[tahoe-dev] Perf-related architecture question

Thu Jul 22 06:38:19 UTC 2010

Brian, 

> A side-effect (and arguably a benefit) of low utilization is that
> uploads don't mess up your other traffic very badly, which was
> convenient for a consumer application that ran for days at a time. Every
> couple of seconds, you get a gap in which other applications can get
> their data through. Having that sort of "breathing room" let us defer
> the development of more intelligent bandwidth-management schemes.

True... but on the other hand, an initial backup takes a long time, and
I'd like for it to be able to finish overnight (because my network can
support that) instead of needing to let it run for several days.

It would be nice to expose more of the tuning parameters as configuration
options.  Some of my machines have oodles of spare memory that I would be
happy for tahoe to use.  The round trip time and bandwith of a LAN are very
unlike the asynchronous DSL environment assumed by the code.  And some
users have unusually good Internet connectivity; I actually have symmetric
25Mbps.  In short, the defaults are all wrong for me.  :)

> servers. This thrashed the disk and used a lot of RAM. So Tahoe streams
> the file out: it encrypts+encodes segment[0] (typically 128KiB), uploads
> the blocks, waits for those transfers to complete, then forgets about
> seg[0] and starts the process on seg[1]. If the time it takes to push
> 128KiB over the network is not significantly larger than the round-trip
> time, your upload pipe will be underutilized.

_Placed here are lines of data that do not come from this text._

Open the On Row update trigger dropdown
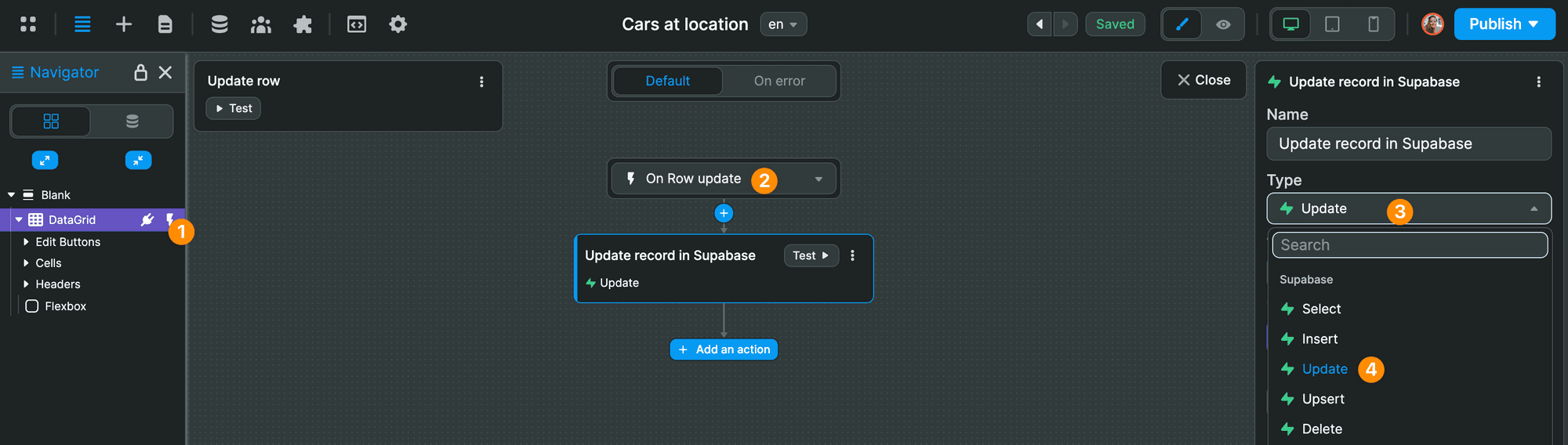 724,179
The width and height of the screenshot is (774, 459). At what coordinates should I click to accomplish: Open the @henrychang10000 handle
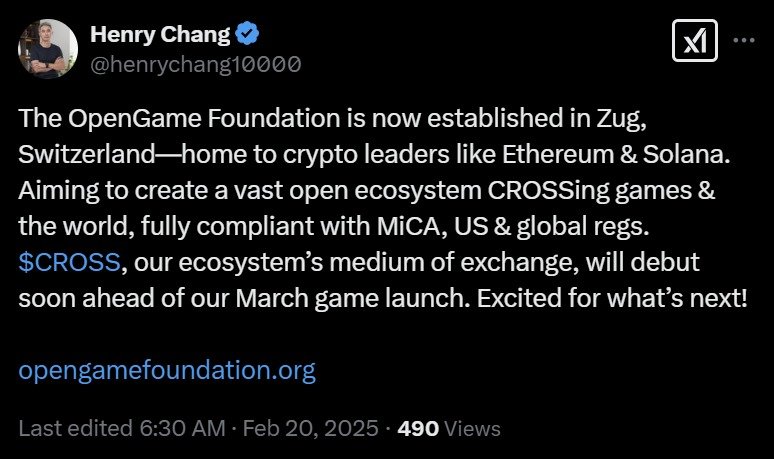[195, 64]
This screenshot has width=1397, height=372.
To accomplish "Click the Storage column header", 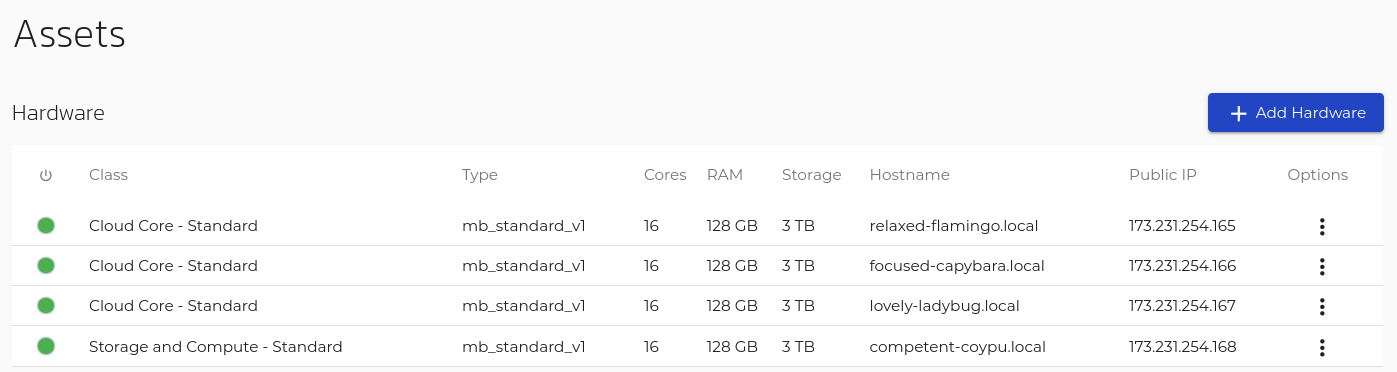I will (x=811, y=175).
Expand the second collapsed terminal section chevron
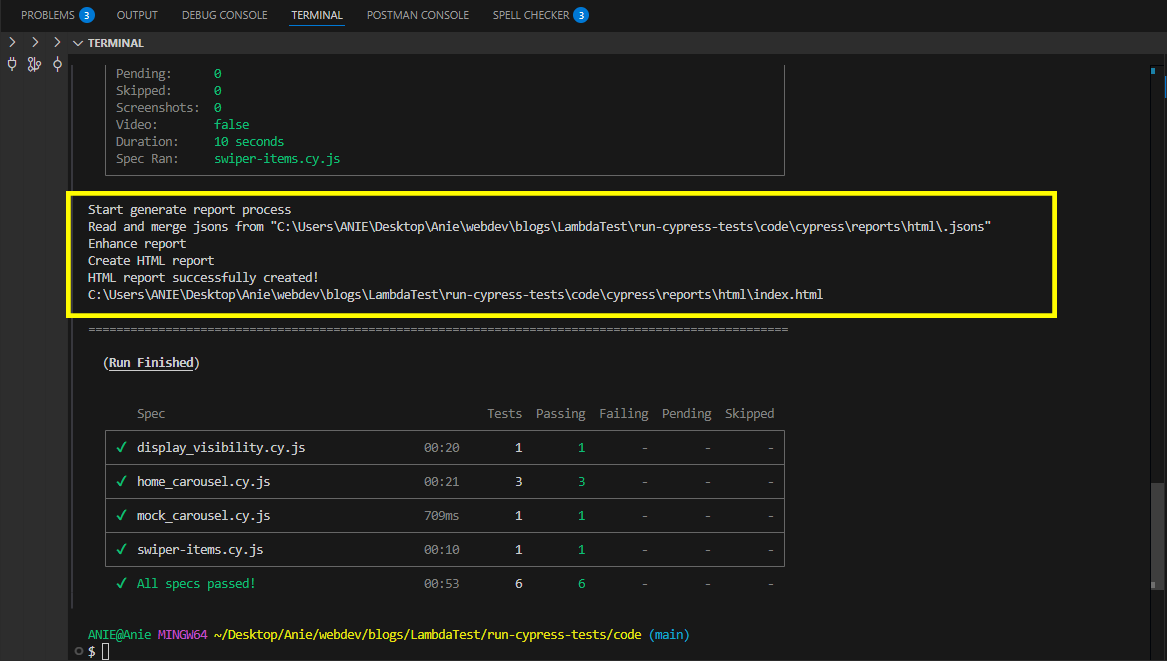Viewport: 1167px width, 661px height. click(33, 42)
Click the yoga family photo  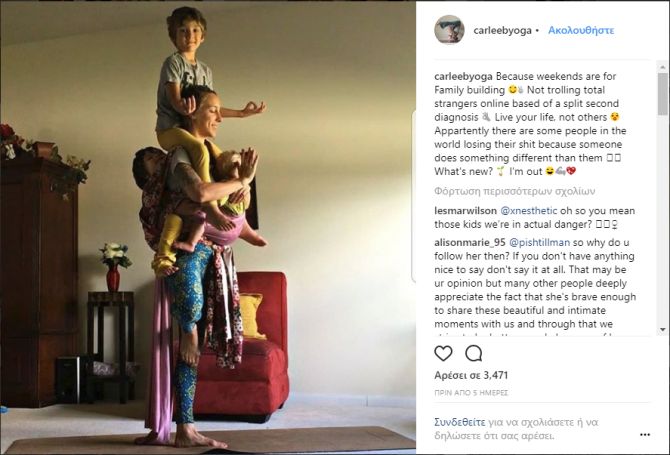click(208, 227)
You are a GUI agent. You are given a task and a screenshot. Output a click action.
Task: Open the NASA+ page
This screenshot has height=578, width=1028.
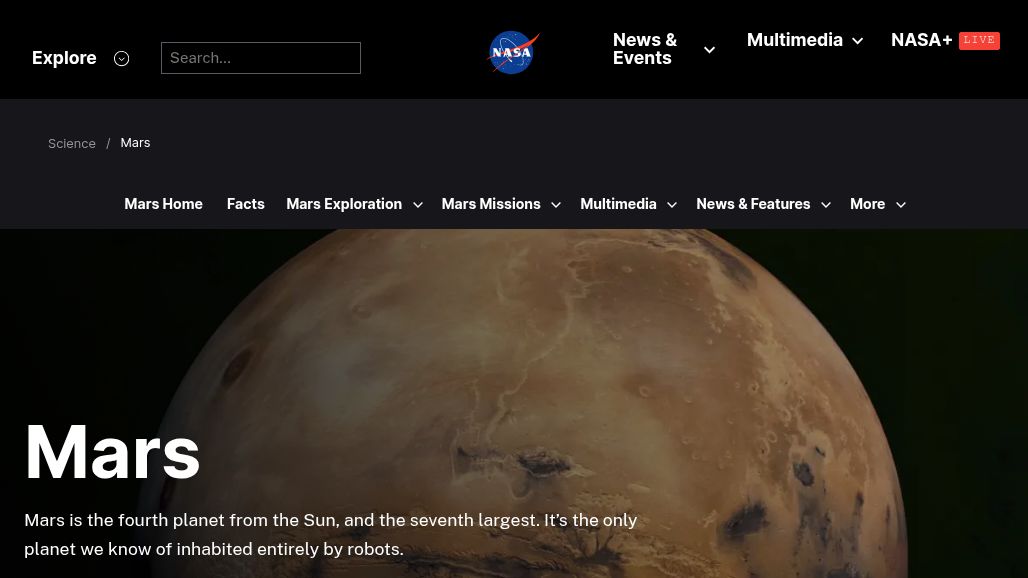pos(921,40)
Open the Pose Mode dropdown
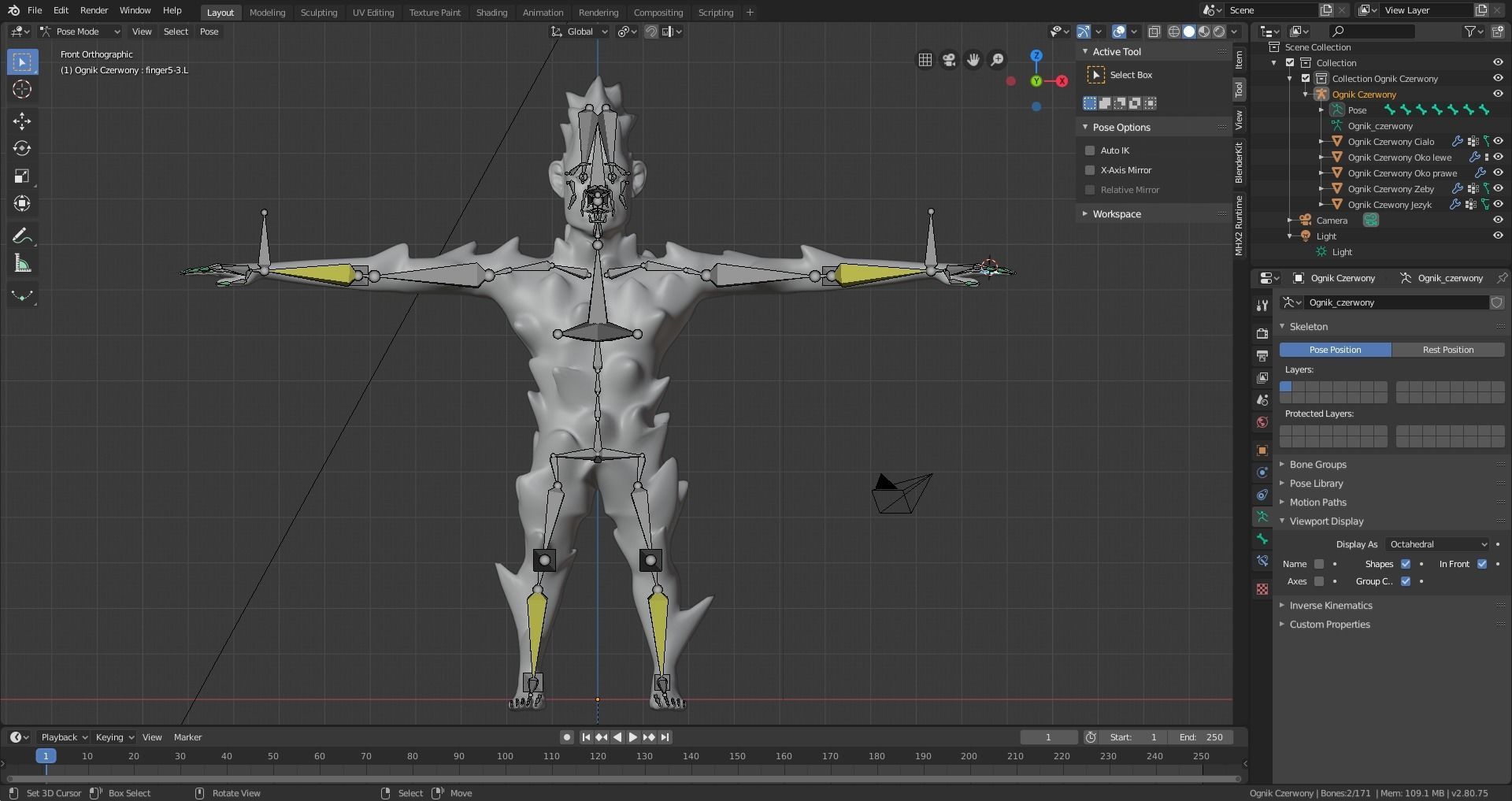Image resolution: width=1512 pixels, height=801 pixels. pyautogui.click(x=80, y=32)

This was exciting to read.  The encrypt+encode/transfer ping-pong
guarantees that we will either be using CPU, or network, but not both
simultaneously, leading to low utilization of both.  I'm very handy with
threading and googled up some information on the Python threading model...
and then I learned about the GIL, which guarantees very low returns to
multithreading.  (And this sort of circumstance is best solved by
multithreading, not multiprocessing.)  I was excited about writing a bit of
code that would use my threading skills while getting me to learn a new
language and contribute to a great project, then had my dreams crushed by
learning that the dominant Python interpreter is thread-hostile... so why
bother?  :(

> If there are only a few slower servers, we could probably afford to
> store those shares on disk, but there'd be a funny policy question of
> how far to let the fast servers race ahead versus how much storage we're
> allowed to use.

For my part, I'd be happiest allocating a chunk of memory (not disk) for
tahoe to use for general-purpose buffering.  I hate it when my disk is slow
-- virus scanners are evil :) -- but my computers tend to have more memory
than they really need.

-- 
Kyle Markley